Exercise input:
☆ ☆ ☆ ☆ ☆
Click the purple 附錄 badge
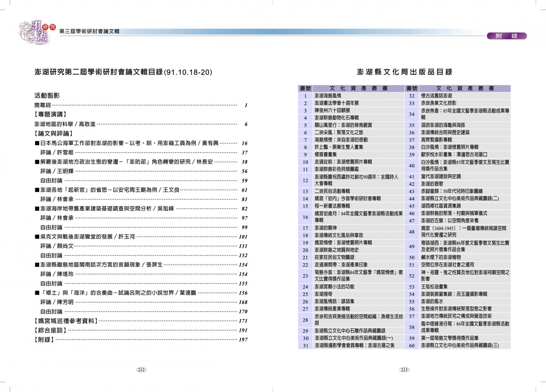Screen dimensions: 546x392 pos(506,36)
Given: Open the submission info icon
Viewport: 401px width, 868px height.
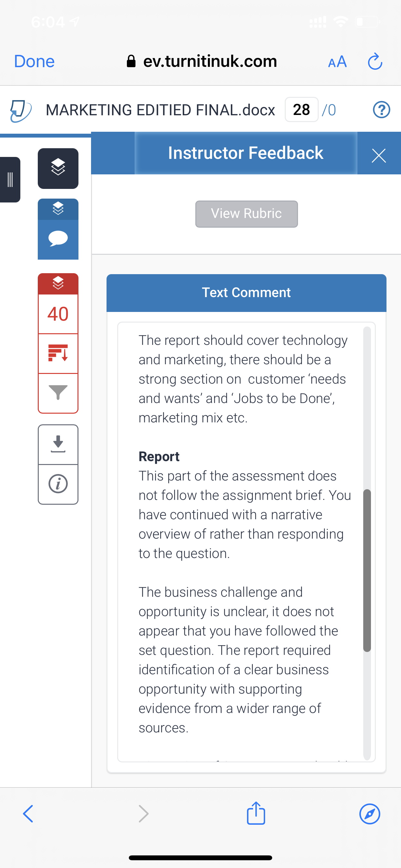Looking at the screenshot, I should point(58,484).
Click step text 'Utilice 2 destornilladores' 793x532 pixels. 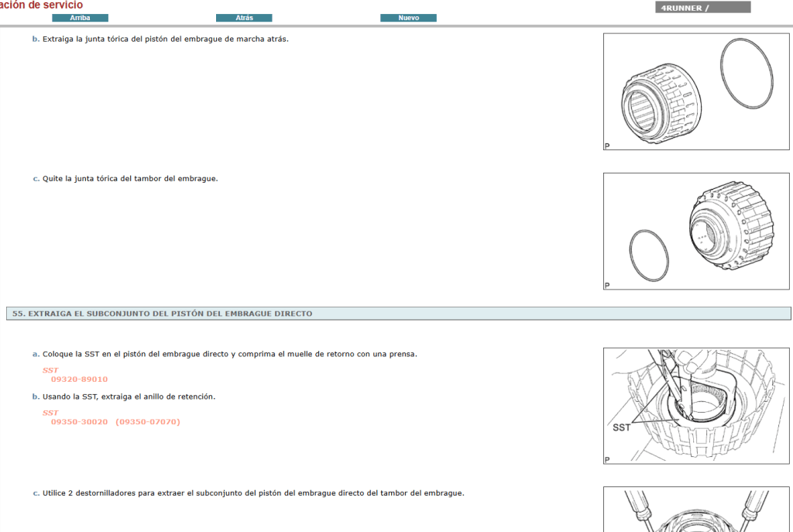(x=253, y=493)
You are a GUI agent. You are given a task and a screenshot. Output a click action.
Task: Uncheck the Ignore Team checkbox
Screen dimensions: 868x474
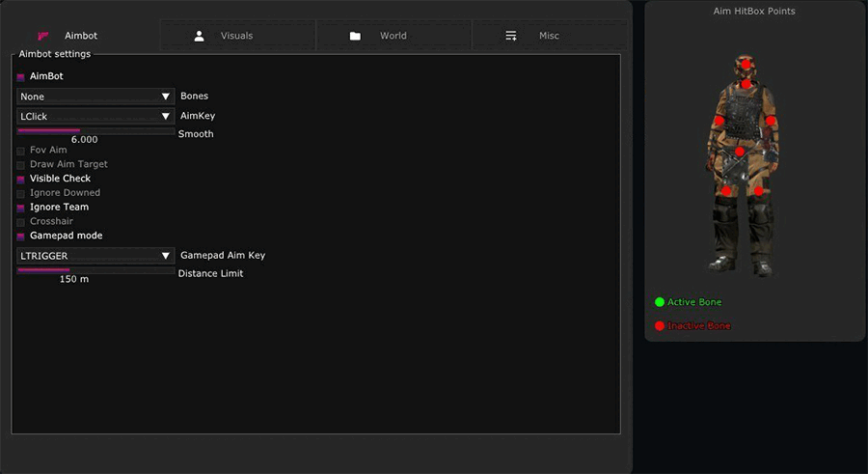click(x=21, y=208)
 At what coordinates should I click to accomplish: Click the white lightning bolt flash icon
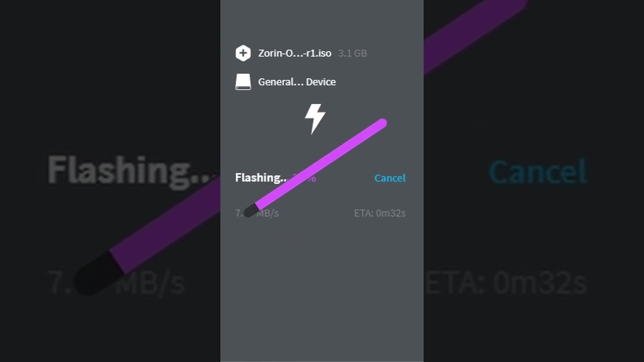click(x=315, y=119)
☆ ☆ ☆ ☆ ☆
Task to complete: The lines from the one containing "At what coordinates" through the last line above are to be repeated exactly, and only those. Any pictures must be left out.

Solution to the exercise:
 At what coordinates should I click to accomplish: Click the white lightning bolt flash icon
click(x=315, y=119)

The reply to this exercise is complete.